Mr Norman did say, however, that the Government would "continue, as it always does, to listen to representations from the industry and of people who are themselves looking to buy a property".

With house purchases taking much longer due to Covid restrictions, solicitors and mortgage advisers say they are struggling to meet the deadline and have urged the Government to extend it - particularly with the potential economic impact of the end of the stamp duty holiday, which is due to finish on the same day the Government’s furlough scheme ends.

Online estate agent Rightmove says its latest analysis showed it was taking more than four months from the time an offer was accepted until completion. (Picture: Getty)

'More than 600,000 sales stuck in processing logjam'

Online estate agent Rightmove says its latest analysis showed it was taking more than four months from the time an offer was accepted until completion - and estimated more than 600,000 property sales agreed in 2020 are “stuck in the processing logjam” and awaiting completion.

Prof Christian Hilber, a professor of economic geography at the London School of Economics, warned ending the holiday and furlough on the same day could “trigger a significant downturn” in property prices and the rental market.

He said: “If the stamp duty holiday or the furlough scheme are not extended, this is a double whammy.

“In fact, it could even be described as a triple whammy: the end of the stamp duty holiday has a negative effect on prices and volumes; the end of the furlough scheme reduces real incomes of the employed, reducing housing demand, so has a negative effect on prices; and the end of the furlough scheme will also likely trigger an increase in unemployment, which should lead to downward pressure on house prices in the lower end of the housing market and on rents.

“Certainly, if the stamp duty holiday and the furlough scheme really come to an end at the same time, there is a risk this triggers a significant downturn in the housing markets.”

Increased pressure to get deals completed

Helen Hutchison, residential property partner at law firm Irwin Mitchell, said: “An extension would no doubt be greatly received, not only by home buyers, but also by conveyancers and others in the industry coming up against increased pressure to get deals over the line by the deadline." 

Tim Aspey, managing director of Andrew Porter, an independent removals and storage firm, said: “We currently have record numbers of customers in storage hoping to move before the stamp duty holiday runs out. 

“As it stands, many people could miss out on the relief purely due to being unable to get a sale through in time.
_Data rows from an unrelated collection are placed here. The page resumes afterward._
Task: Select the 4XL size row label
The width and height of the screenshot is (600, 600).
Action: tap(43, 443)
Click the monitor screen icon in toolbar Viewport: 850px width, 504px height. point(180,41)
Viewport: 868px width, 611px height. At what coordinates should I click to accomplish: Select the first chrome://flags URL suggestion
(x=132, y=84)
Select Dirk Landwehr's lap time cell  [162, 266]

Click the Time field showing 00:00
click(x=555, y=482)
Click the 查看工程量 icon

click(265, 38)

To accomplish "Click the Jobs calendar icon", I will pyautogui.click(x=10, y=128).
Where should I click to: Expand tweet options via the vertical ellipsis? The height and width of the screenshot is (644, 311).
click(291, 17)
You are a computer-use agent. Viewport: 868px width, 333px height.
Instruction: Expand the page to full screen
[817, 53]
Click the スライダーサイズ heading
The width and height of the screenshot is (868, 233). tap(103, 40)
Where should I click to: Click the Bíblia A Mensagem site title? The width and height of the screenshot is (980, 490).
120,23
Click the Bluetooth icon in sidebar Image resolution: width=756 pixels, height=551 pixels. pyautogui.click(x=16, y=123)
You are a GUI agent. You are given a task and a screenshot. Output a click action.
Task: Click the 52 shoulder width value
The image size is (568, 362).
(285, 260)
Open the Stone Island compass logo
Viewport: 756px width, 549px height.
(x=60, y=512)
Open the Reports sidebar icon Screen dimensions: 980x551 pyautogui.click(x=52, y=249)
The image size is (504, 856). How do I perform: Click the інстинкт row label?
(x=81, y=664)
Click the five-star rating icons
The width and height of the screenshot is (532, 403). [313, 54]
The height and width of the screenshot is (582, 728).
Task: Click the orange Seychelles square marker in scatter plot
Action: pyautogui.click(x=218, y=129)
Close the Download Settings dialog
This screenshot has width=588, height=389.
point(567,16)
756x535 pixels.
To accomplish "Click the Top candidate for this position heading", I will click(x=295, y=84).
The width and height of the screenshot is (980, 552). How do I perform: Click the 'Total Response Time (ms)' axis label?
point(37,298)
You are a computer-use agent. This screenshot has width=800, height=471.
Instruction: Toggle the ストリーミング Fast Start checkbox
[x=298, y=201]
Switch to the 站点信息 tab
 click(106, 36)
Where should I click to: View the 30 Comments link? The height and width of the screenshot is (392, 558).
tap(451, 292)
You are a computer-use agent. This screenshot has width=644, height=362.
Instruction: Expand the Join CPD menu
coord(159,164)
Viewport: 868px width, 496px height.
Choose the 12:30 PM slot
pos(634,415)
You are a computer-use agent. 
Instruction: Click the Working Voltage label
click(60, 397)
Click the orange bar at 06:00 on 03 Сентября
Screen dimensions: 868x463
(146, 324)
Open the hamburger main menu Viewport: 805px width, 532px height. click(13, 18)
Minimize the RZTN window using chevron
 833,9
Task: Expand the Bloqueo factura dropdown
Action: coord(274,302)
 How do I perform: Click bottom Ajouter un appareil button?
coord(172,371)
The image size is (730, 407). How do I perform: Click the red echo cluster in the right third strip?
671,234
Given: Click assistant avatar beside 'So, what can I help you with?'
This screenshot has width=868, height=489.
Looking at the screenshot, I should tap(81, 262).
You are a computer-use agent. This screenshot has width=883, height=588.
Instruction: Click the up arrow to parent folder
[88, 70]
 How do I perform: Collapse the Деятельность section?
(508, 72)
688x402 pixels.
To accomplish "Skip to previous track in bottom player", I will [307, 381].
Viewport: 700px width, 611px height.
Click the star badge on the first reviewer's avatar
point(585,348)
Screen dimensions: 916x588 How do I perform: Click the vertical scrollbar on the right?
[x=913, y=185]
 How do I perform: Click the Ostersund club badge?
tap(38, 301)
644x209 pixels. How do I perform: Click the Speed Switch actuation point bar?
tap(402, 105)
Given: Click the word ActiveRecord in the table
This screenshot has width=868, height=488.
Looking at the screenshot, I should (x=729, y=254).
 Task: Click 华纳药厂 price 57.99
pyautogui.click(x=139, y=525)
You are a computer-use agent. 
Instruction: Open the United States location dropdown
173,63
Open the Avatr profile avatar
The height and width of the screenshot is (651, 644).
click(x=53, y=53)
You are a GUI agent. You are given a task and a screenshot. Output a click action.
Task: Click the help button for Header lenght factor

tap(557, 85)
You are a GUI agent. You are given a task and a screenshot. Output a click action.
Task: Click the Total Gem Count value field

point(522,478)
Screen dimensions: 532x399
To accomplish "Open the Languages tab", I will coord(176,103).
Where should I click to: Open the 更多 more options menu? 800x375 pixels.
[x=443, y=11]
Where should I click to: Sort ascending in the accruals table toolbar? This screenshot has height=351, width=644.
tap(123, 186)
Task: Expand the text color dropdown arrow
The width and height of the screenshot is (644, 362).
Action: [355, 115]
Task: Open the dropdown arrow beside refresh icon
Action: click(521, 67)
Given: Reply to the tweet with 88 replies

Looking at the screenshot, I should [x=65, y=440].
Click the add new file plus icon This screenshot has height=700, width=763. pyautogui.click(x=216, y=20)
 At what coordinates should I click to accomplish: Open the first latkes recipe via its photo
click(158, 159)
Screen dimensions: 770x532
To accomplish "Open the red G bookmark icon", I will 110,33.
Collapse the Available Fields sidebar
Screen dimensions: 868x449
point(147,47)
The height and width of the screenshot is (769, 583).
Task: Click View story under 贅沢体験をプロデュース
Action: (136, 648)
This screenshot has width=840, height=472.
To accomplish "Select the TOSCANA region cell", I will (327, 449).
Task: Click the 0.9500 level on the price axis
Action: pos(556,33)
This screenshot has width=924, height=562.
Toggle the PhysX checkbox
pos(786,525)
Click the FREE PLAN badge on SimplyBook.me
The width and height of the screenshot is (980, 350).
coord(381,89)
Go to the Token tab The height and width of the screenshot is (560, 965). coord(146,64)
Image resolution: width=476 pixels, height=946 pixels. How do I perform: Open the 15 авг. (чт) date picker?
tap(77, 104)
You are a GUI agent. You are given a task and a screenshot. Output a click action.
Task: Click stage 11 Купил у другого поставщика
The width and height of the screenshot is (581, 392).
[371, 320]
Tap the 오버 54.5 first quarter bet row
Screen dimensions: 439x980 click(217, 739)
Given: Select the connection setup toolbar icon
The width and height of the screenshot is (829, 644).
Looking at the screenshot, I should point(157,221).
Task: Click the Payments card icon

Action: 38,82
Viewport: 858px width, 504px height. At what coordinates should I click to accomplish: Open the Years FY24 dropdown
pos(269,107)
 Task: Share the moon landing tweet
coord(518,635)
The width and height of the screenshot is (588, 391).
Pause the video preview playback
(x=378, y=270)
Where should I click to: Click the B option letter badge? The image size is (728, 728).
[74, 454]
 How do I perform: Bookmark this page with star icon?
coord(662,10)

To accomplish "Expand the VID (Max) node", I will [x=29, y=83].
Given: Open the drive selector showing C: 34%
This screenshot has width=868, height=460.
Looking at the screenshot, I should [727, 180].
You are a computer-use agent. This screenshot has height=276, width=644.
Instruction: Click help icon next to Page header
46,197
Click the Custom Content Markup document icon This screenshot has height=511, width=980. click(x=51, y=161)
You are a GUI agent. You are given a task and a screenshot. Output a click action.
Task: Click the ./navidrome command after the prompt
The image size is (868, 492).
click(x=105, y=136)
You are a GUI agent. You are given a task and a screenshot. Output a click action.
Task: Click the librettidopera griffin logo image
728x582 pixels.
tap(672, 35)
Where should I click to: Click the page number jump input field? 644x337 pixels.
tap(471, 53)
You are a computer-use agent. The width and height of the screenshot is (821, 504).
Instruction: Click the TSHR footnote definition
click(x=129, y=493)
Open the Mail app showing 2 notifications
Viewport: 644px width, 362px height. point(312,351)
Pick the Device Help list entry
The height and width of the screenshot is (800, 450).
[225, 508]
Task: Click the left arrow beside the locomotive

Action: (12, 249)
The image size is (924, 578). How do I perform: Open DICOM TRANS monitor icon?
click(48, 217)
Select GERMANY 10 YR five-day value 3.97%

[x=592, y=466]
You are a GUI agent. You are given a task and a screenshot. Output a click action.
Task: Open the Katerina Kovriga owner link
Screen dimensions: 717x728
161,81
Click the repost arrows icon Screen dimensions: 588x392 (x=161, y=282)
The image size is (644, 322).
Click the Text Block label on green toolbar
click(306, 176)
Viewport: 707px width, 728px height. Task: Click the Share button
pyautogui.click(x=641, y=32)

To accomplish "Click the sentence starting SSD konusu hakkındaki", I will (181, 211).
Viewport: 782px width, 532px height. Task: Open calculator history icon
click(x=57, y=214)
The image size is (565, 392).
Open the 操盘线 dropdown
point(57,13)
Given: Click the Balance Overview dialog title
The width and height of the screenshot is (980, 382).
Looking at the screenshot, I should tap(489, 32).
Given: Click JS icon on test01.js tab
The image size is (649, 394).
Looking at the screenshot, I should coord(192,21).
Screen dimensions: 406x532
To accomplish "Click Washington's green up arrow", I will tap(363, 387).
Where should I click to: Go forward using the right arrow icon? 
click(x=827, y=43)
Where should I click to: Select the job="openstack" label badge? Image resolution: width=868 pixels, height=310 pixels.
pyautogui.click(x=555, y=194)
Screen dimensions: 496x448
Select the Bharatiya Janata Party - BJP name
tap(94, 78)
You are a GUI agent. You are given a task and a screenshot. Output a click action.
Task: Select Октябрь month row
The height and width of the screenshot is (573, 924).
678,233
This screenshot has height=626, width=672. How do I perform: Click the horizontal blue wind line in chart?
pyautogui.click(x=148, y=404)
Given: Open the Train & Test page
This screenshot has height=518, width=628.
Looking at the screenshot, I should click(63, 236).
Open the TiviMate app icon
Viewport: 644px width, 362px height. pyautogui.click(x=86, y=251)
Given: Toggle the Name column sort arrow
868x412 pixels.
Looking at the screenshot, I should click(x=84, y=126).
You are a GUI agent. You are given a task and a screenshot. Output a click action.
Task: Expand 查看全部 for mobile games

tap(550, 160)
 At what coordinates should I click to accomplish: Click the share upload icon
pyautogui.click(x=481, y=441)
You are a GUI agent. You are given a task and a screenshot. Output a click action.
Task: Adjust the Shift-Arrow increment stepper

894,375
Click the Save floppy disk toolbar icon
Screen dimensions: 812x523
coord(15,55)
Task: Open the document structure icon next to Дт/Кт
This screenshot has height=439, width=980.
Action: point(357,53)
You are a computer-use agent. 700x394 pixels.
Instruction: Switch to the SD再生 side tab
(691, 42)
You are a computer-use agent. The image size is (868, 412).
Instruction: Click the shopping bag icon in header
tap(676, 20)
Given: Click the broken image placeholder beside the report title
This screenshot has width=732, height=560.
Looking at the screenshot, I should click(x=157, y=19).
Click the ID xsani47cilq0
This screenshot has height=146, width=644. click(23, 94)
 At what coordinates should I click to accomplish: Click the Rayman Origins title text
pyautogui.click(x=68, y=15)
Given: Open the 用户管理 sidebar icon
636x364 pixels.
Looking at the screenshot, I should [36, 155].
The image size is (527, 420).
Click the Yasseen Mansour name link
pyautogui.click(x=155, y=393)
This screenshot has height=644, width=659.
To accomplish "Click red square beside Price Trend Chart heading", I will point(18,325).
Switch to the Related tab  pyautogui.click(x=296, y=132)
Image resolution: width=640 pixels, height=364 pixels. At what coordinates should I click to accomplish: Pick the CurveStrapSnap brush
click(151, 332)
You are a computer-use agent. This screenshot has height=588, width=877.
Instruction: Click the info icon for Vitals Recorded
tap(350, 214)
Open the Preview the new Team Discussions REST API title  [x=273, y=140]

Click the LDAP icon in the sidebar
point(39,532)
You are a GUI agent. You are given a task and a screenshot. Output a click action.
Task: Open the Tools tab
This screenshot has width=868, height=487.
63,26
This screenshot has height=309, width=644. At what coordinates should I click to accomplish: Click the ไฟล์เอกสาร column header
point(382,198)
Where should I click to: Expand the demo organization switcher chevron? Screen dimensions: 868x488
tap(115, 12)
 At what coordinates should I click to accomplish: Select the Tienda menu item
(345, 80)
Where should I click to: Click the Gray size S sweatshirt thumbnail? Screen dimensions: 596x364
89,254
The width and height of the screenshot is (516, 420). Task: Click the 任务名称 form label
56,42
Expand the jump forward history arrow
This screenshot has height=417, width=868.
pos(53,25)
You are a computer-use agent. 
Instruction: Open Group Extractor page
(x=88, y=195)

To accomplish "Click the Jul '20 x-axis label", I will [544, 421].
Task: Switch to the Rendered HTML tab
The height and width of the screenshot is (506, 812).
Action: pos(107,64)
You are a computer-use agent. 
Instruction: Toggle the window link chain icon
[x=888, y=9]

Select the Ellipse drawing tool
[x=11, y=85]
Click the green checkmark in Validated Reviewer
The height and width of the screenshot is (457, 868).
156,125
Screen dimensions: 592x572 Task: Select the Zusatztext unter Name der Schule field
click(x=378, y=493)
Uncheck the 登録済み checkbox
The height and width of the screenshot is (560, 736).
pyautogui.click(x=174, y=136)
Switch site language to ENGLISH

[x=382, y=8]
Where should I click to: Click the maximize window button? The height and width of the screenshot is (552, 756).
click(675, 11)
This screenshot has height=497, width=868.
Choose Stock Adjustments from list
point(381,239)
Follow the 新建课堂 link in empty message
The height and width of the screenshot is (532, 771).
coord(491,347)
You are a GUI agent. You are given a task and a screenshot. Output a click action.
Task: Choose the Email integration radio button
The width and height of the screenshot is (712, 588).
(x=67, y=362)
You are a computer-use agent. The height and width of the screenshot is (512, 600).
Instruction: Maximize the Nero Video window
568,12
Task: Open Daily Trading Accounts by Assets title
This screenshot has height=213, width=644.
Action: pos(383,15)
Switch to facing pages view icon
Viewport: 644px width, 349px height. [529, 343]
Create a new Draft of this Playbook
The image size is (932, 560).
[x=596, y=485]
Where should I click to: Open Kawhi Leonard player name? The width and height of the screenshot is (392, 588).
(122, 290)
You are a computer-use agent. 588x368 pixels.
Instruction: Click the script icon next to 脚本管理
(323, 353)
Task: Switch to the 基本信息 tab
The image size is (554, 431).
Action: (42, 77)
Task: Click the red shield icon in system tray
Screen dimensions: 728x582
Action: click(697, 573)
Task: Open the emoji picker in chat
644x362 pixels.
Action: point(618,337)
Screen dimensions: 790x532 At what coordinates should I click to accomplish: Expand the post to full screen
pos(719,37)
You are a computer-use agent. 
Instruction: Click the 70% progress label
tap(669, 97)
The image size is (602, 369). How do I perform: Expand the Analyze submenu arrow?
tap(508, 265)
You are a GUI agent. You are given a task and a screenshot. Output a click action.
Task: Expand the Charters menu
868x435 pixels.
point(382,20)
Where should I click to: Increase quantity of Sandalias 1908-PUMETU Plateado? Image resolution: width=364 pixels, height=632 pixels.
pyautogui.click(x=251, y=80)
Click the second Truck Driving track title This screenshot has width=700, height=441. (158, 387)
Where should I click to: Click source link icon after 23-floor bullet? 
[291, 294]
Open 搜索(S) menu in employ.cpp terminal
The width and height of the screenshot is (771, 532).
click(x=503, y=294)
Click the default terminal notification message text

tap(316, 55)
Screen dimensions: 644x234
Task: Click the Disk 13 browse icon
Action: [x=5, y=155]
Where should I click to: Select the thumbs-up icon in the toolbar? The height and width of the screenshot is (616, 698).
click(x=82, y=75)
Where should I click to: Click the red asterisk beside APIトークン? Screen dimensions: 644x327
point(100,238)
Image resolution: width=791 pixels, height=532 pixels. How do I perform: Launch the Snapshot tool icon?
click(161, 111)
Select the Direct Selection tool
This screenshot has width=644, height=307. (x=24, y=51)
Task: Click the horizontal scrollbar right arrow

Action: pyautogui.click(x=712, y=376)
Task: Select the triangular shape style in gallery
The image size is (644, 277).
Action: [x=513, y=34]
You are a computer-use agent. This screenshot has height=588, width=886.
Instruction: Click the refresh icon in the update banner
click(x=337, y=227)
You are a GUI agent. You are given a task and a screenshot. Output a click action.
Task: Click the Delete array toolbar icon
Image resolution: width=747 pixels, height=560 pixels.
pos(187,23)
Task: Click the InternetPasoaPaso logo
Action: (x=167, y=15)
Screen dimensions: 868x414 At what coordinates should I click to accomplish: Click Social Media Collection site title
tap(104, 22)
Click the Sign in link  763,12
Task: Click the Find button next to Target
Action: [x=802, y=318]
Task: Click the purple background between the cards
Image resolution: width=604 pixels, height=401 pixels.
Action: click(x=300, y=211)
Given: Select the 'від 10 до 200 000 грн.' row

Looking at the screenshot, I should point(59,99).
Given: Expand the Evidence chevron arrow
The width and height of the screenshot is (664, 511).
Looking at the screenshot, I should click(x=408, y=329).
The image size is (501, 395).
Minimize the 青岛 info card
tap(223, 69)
“We urge the Government to extend the relief to help individuals improve their personal circumstances, as well as assisting the wider economy.”

'Initiative has worked'

Pete Mugleston, from the, said: “Everyone knows far too many people will miss the deadline. Thousands of deals will collapse as those relying on the discount to make the deals work break the chain and all other parties have to wait for a new buyer - the total cost to everyone involved could be huge. 

“The frustrating thing is the initiative has worked - the market has been significantly stimulated - but many will have spent money in good faith they can ill afford to lose and will never complete, through no fault of their own. 

“The government cannot deem the initiative a success if it lets down so many of the dormant buyers it aimed to inspire."